DATA Step, Macro, Functions and more

Can I use arrays to capture "length" of multiple sequences of variables?

Reply
New Contributor
Posts: 4

Can I use arrays to capture "length" of multiple sequences of variables?

[ Edited ]

Dear All 

I'm using SAS university edition. I'll outline my problem by first outlining my data.  I've used the array command to create a variable for each week (in 2008) displaying whether an observation lives in place A or B. 


As my dataset is confidentiel I've created a quick look-a-like-version here. 

As you see from the picture each observation can possibly move back and forth. 

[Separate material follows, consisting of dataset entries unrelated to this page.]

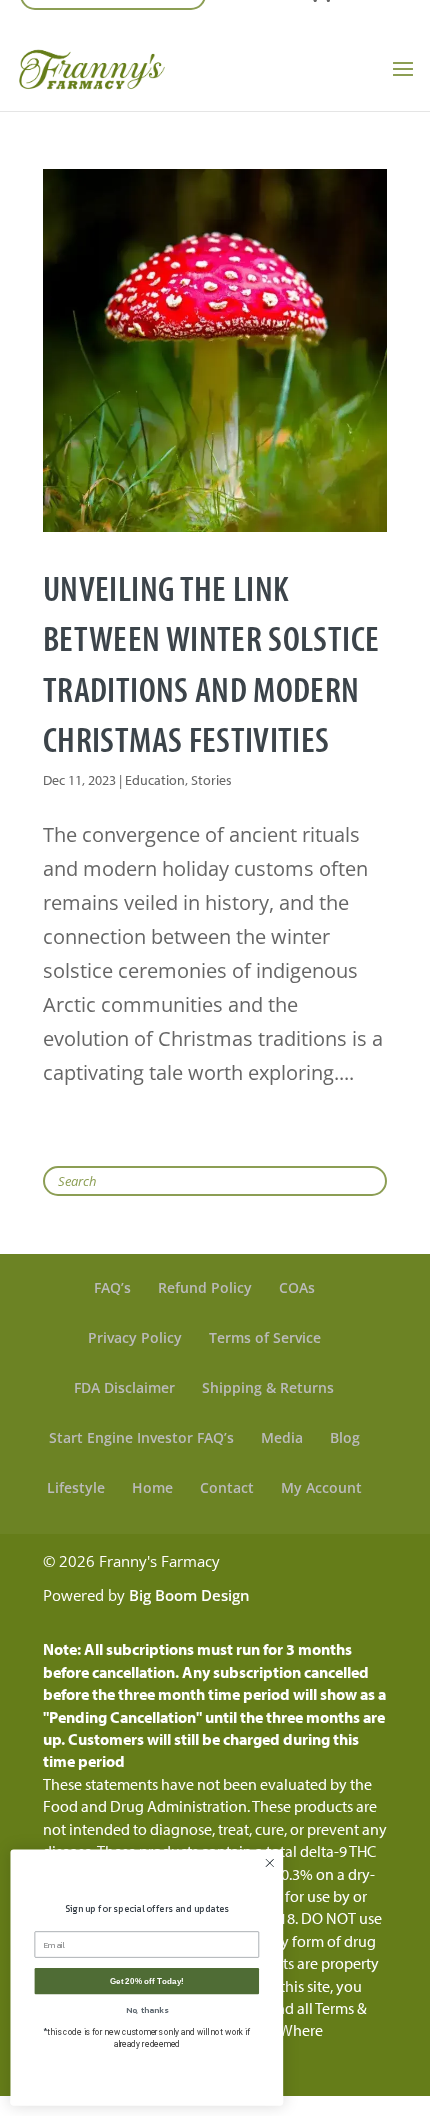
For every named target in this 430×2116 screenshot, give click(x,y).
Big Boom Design (189, 1595)
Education (155, 780)
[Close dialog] (270, 1863)
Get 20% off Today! (147, 1980)
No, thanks (147, 2009)
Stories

Skærmbillede 2018-03-21 20.29.31.png

I'm wondering whether it's possible, using the array command, to create new variables for each sequence respectively and in that variable for the specific sequence report the length of the sequence.  In the example above there would at most be 3 new variables (lets call them sequence1, sequence2 and sequence3). For the first observation sequence1 = 2, sequence2 = 3 and sequence3= 2. For the second observation  sequence1 = 8, sequence2 = 0 and sequence3= 0. 

So far i've only succeed in capturing the length of the first sequence by the following code

data newdata (compress=binary);
set olddata;
array weeks (52) $2;

endB=.;
periodB=.;

if indicatorB = 1 then /* where indicatorB shows whether or not B is present within any of the weeks variables */
do i=startB to 52 by 1 UNTIL(spell(i) ne 'B'); /* where startB is a variable telling me in what week we first observe B (between 1-52) */
if weeks(i) in ('B') then endB = i;
end;
periodB=endB-startB+1;
run;

Hope you can help me update my code so  I can capture the different lengths of multiple sequences 

Kind regards

Marius 

PROC Star
Posts: 1,282

Re: Can I use arrays to capture "length" of multiple sequences of variables?

[ Edited ]
Posted in reply to mariusmorthorst

HI @mariusmorthorst  Good afternoon, If you could post the sample of what you HAVE and what you WANT as plain text, a lazy person like me would be interested to copy paste the data on to my sas software and do some program/testing. Thank you!

New Contributor
Posts: 4

Re: Can I use arrays to capture "length" of multiple sequences of variables?

[ Edited ]
Posted in reply to novinosrin

hi @novinosrin 

Thanks for your quick reply

Is the following sufficient 

What i have 

 

IDweek 1 week 2 week 3 week 4week 5week 6week 7week 8
1AABBBAAA
2BBBBBBBB
3BBAAAAAA
4AAAABBBB
 
 
What i want
IDweek 1 week 2 week 3 week 4week 5week 6week 7week 8sequence1sequence2sequence3number of sequence
1AABBBAAA2333
2BBBBBBBB8001
3BBAAAAAA2602
4AAAABBBB4402
 
 
 
PROC Star
Posts: 1,282

Re: Can I use arrays to capture "length" of multiple sequences of variables?

[ Edited ]
Posted in reply to mariusmorthorst
data have;
input ID	(week1 	week2 	week3 	week4	week5	week6	week7	week8) ($);
datalines;
1	A	A	B	B	B	A	A	A
2	B	B	B	B	B	B	B	B
3	B	B	A	A	A	A	A	A
4	A	A	A	A	B	B	B	B
;


data want;
set have;
array t(*) week:;
array s(*) seq1-seq3 ;
i=0;
_count=1;
do _n_=2 to dim(t);
if t(_n_)=t(_n_-1) then _count+1;
else  do;i=i+1;s(i)=_count;_count=1;continue;end;
if _n_=dim(t) then do;i=i+1;s(i)=_count;end;
end;
number_of_sequence=n(of s(*));
drop _: i;
run;

Yes you can use arrays. I like your thinking and at the same time I concur with other et al's recommendations too. Have fun and welcome to SAS forum. Cheers! 

Super User
Posts: 22,818

Re: Can I use arrays to capture "length" of multiple sequences of variables?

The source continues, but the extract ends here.